_Material provided_
————

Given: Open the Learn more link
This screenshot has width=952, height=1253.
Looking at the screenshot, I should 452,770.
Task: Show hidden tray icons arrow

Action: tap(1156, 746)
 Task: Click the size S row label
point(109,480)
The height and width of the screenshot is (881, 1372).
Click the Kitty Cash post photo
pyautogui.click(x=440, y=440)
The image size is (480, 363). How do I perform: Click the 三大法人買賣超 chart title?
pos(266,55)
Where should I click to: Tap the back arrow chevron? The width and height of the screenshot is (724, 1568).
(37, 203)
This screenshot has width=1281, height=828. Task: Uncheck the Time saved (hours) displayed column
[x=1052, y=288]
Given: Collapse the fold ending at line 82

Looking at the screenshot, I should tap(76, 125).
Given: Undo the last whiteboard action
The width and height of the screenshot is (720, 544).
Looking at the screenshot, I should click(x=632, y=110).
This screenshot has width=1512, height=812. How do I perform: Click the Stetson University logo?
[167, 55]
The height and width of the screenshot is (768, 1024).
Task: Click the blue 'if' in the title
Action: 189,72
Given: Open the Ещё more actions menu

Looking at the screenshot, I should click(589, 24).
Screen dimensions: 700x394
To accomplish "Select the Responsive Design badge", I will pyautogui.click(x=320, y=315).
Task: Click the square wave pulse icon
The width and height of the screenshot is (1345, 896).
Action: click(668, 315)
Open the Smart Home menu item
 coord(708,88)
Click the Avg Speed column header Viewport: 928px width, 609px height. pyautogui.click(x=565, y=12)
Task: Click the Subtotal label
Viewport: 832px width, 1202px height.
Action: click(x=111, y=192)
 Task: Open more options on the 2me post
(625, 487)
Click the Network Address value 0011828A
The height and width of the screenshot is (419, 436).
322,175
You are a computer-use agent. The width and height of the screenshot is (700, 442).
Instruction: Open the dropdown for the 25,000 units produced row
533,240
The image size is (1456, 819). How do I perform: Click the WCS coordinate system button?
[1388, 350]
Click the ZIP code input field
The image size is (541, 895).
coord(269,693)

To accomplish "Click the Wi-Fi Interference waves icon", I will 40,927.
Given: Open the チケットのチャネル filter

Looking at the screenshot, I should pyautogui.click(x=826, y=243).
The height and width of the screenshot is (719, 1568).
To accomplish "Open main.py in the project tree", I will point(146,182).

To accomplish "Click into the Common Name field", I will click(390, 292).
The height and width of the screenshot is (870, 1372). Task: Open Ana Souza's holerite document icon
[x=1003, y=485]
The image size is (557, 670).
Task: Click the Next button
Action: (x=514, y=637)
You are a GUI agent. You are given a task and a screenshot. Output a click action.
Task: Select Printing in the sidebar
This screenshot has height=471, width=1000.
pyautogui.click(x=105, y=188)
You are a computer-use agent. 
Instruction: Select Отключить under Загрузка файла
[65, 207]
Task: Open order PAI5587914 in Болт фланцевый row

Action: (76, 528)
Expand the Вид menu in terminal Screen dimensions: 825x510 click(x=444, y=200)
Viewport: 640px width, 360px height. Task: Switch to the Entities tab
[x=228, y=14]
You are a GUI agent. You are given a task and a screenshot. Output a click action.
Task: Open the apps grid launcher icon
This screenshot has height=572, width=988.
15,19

————

_Work instructions_
Scan the listing above and copy all lines containing the word "computer".

_Task response_
You are a computer-use agent. The width and height of the screenshot is (700, 442).
You are a computer-use agent. 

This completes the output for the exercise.